Look for either an extra header row, which would treat a second row of header text as data and would be character or look for another row with some character other than digits, decimals and % sign. Maybe a dash or something used to indicate "no value" other than blank. Or you'll see the Excel indicator of "text", the little green triangle currently that appears in one corner of the cell. That indicates someone typed an ' before the value and is now text.
Save as to CSV is a good thought but did you look at the TEXT resulting? As in with a text viewer like Notepad? Typically a bit hard to read but should see likely see something in the first 20 or so rows of data.
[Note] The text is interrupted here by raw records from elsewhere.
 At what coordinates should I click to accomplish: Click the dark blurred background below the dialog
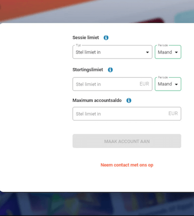pyautogui.click(x=97, y=204)
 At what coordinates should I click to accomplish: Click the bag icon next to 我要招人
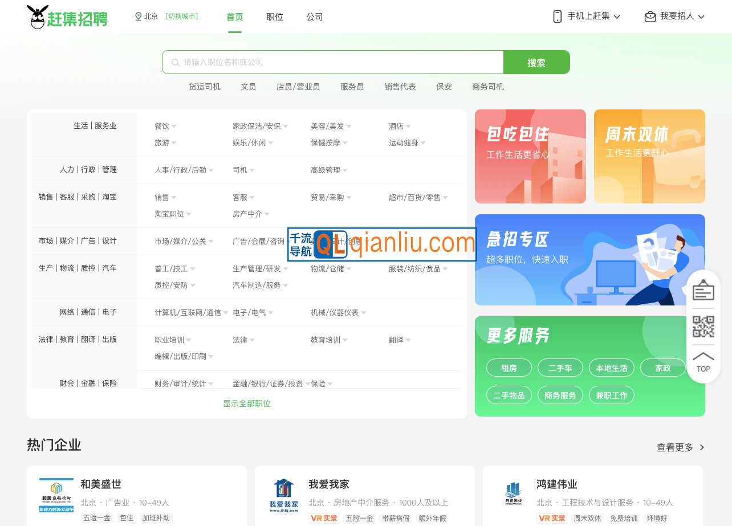click(650, 17)
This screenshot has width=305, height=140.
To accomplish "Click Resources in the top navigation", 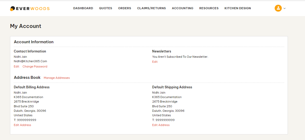I will point(209,8).
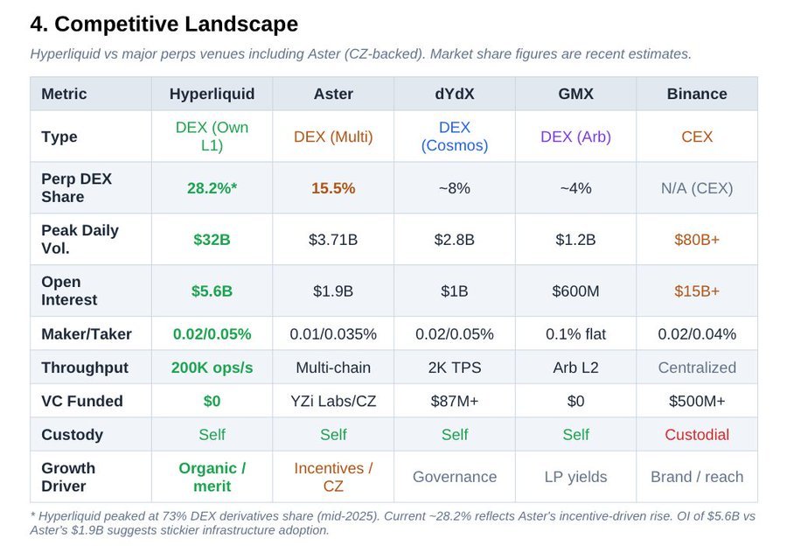787x560 pixels.
Task: Click the "Organic / merit" growth driver cell
Action: (x=212, y=477)
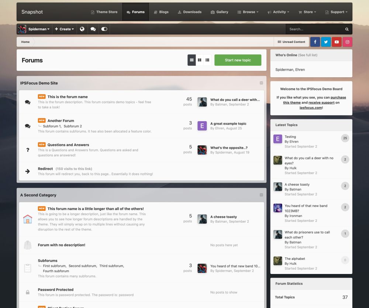Open the Twitter social icon

click(325, 42)
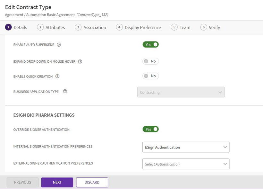
Task: Click help icon next to Expand Drop-Down on Mouse Hover
Action: pyautogui.click(x=80, y=61)
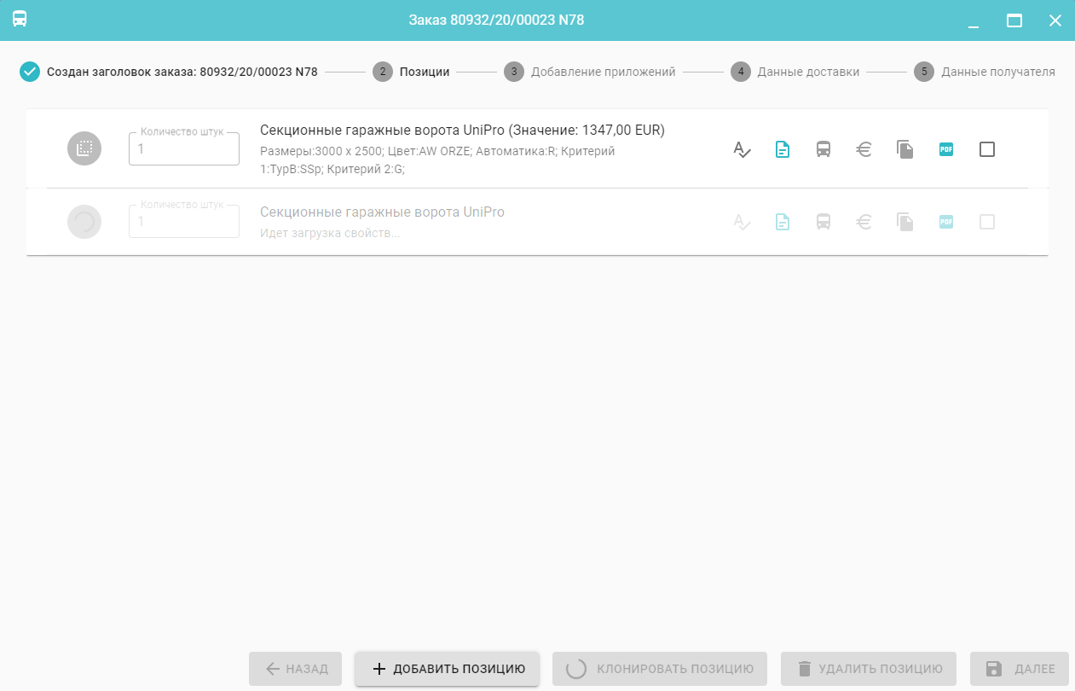Click the copy icon in first row
Screen dimensions: 1075x691
pos(905,149)
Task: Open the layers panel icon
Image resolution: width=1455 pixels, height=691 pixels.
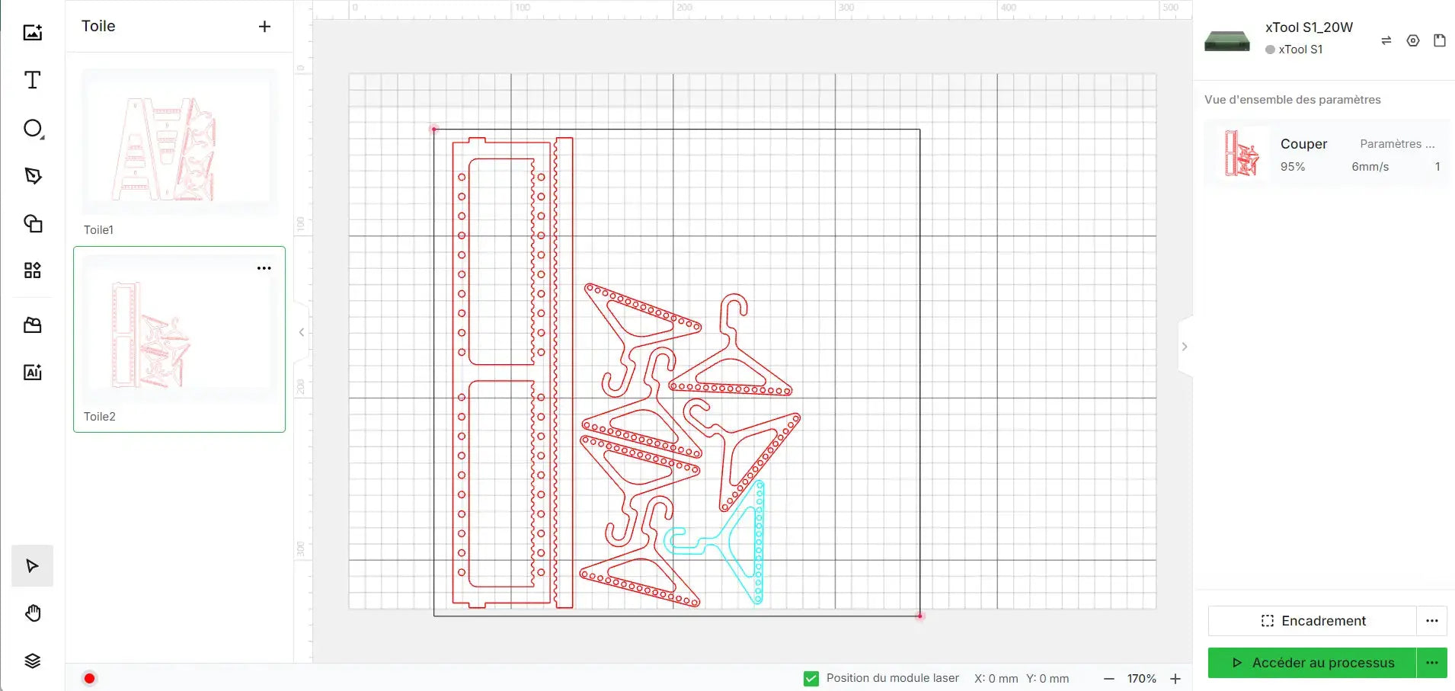Action: click(x=32, y=661)
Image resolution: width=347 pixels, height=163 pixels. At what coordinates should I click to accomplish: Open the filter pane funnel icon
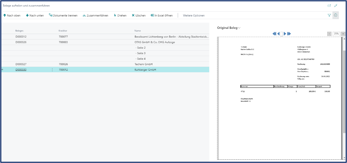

Look for quotes around the percent field, possibly with one or more leading spaces inside the quotes if no other odd characters.
Import + Excel = guessing game.
Save Excel to CSV and read with a data step will control variable types, names and properties and likely through an invalid data message or more when something odd happens to the Excel source.
One of my favorite reading Excel files was more interesting as part way through the file columns that had been dates started appearing as currency (none of the SAS date informat like currency values), the income column started appearing as dates (the Comma informat typically used to read currency doesn't like yyyy-mm-dd values).
For that particular issue since the cell properties were the problem the solution was highlight the entire column and set the value type as all dates or all currency ( and a similar fix had to be done to a couple of Id number columns that were partially currency). And this was from a source that was computer generating the files (with a long history of stupidity). Human entered values are worse.